Problem requirements:
The output must start at the line containing "Image resolution: width=924" in the records below and stop at the last line, matching each line exactly and leaving out every picture.

Stored records

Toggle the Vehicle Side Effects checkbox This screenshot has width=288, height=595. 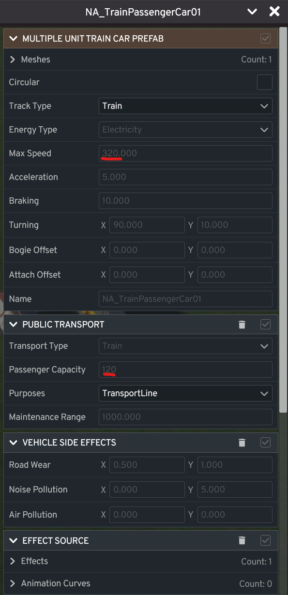pyautogui.click(x=265, y=442)
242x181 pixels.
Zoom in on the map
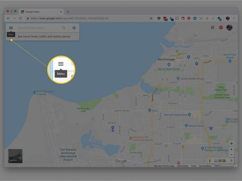[231, 149]
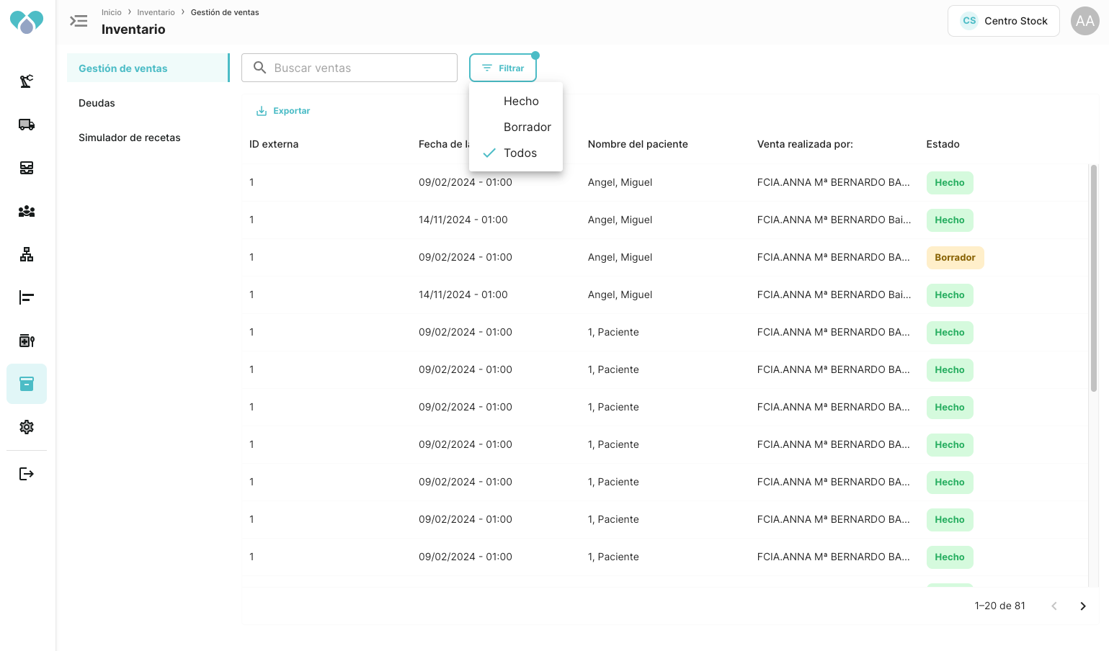The image size is (1109, 651).
Task: Toggle the sidebar menu collapse icon
Action: click(79, 21)
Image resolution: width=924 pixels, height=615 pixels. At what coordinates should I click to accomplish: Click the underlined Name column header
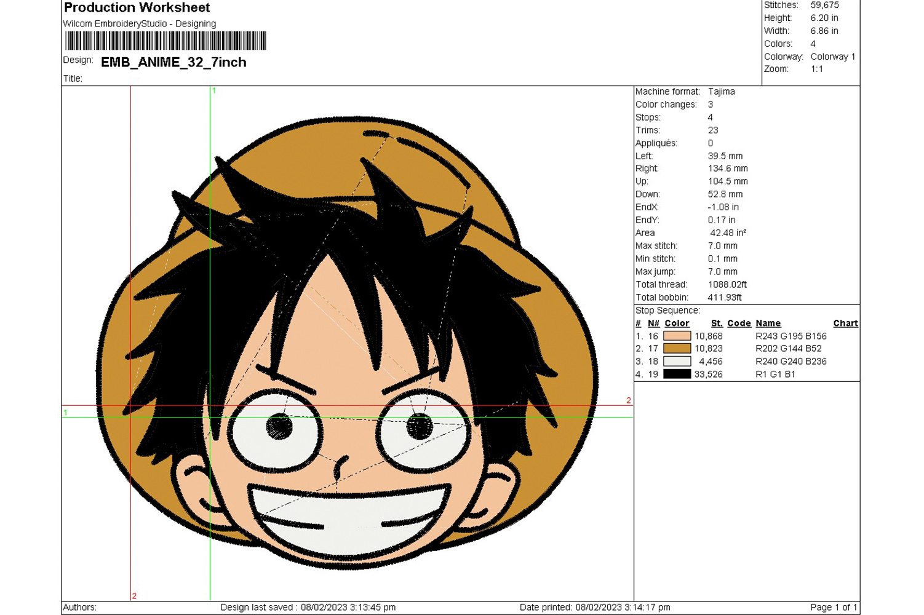[x=768, y=323]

Written answer:
Image resolution: width=924 pixels, height=615 pixels. At what coordinates should I click to accomplish: Click the underlined Name column header
[x=768, y=323]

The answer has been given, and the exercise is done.